Acme thread: building the first eval set

The Acme team:

  1. The support lead picks 100 resolved tickets covering 6 categories (billing, account, integrations, bugs, feature requests, "other").
  2. For each, she writes an ideal reply plus a structured expected object with required citations and forbidden phrases ("I'm just an AI", "I cannot help with that").
  3. The AI engineer writes a 120-line eval_runner.py that scores cases against the system and emits a per-category breakdown.
  4. They wire it into CI: every PR that touches /prompts or /retriever re-runs the suite and posts the diff vs main as a comment.

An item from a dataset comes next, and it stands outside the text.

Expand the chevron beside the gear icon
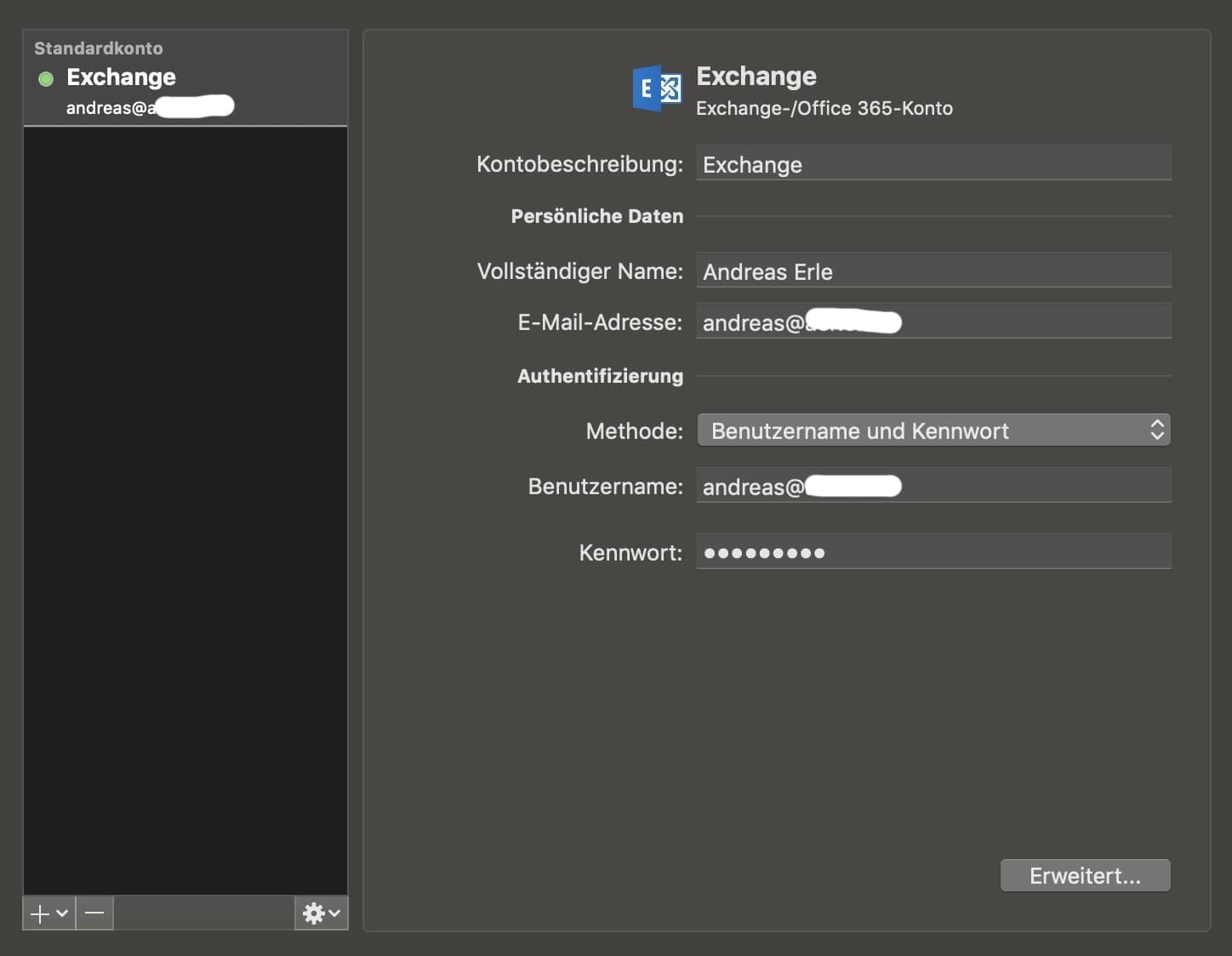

Total time: 1 day from the support lead, half a day from the engineer. They later wish they'd done 200 cases instead of 100, but 100 is enough to ship v0.

Common anti-patterns

  • "We'll add evals after we ship." You won't. And without them, "after we ship" you can't tell if changes help.
  • Aggregate-only scores. Hides slice regressions. Always look at the breakdown.
  • Eval set that only contains easy cases. You'll ace it and ship a broken thing.
  • Eval set frozen in time. Add prod failures continuously, or it becomes irrelevant.
  • Judging with the same model that's being tested. You'll get correlated errors. Use a different model — usually a cheaper one is fine.
  • Eval cases that test wording instead of behavior. "Output must say 'Thank you for contacting us.'" is brittle. Test the behavior: was the right info conveyed, in the right tone, with the right citation?
  • Optimizing for the eval set at the expense of real users. Periodically sample real prod data; if eval scores and user satisfaction diverge, the eval set is wrong.
Where teams trip up
  • Calling "outputs look good in playground" an eval. It isn't. A vibe-check is not a measurement.
  • No CI integration. If evals only run when someone remembers, regressions ship.
  • Curating cases alone. A domain expert finds cases an engineer would never write.
  • Building elaborate eval infrastructure before having a real eval suite. 100 lines of Python + a JSON file beats a hosted dashboard with 5 cases in it.
  • Not versioning the eval set alongside the prompt. When the prompt changes, the eval set sometimes needs to too. Commit them together.

Checklist before moving on

  • You have 30+ eval cases covering the top categories.
  • Each case has structured expected fields, not just a freeform string.
  • Scoring runs in under 5 minutes (parallelized) so people will actually run it.
  • CI runs evals on every prompt/retriever change.
  • Per-category and per-slice breakdowns are visible, not just the aggregate.
  • At least one domain expert has reviewed the case set for coverage.